--- Start of EXTRACT TO READ ---

Test of a modified version of Michal Kolesar's dfadjust
package
https://github.com/kolesarm/Robust-Small-Sample-Standard-Errors
This version achieves quite substantial speed-ups simply by using Sebastian Krantz's (not me, there is an extra t!) collapse
package (https://github.com/SebKrantz/collapse) and replacing
the tapply(x, clustervariable, sum)
and apply(some_matrix,2,tapply(x,clustervaiable,sum))
calls with collapse::fsum
.
Speed gains seem largest if there are many x variables. That is because the call to df0
inside the code loops through all x
variables and collapse::fsum
substantially speeds up df0
.
In the following example with many x, the modification yields roughly a 10x speed-up.
N = 1000
S = 20 # num_cluster
K = 200 # num_x
X = matrix(rnorm(N*K),N,K)
colnames(X) = paste0("x",1:K)
clustervar = as.factor(rep(1:S, each = N/S))

--- End of EXTRACT TO READ ---

EXERCISE TASKS:
1. Name every object that the example code in the dfadjust speed-up text assigns a value to.
2. Please carry the dfadjust speed-up text forward from its last line.
The data after this text is not needed.

--- Start of GIVEN ENTRIES ---

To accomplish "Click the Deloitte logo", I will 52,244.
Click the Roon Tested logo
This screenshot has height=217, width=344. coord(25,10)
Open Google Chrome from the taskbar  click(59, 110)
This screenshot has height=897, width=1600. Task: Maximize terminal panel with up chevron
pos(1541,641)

--- End of GIVEN ENTRIES ---
--- Start of GIVEN ENTRIES ---

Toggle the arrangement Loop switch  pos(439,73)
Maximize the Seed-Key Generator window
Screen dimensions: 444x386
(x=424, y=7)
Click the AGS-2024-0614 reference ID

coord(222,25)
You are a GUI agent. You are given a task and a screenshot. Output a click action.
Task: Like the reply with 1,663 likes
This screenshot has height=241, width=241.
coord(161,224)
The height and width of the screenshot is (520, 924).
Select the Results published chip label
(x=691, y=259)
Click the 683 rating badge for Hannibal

--- End of GIVEN ENTRIES ---

RESULTS IN ORDER:
1. N, S, K, X, clustervar

2.
y = rnorm(N)
dat = cbind(data.frame(y=y, as.data.frame(X)))
reg = lm(y~., data=dat)
# Original dfadjust
start.time <- Sys.time()
org = dfadjust::dfadjustSE(reg, clustervar)
Sys.time()-start.time
## Time difference of 8.170841 secs
# Faster version using collapse::fsum
start.time <- Sys.time()
fast = dfadjustFaster::dfadjustSE(reg, clustervar)
Sys.time()-start.time
## Time difference of 0.7872219 secs
# Roughly a 10x speed improvement in this example
# Results are essentially equal
all.equal(org$coefficients,fast$coefficients)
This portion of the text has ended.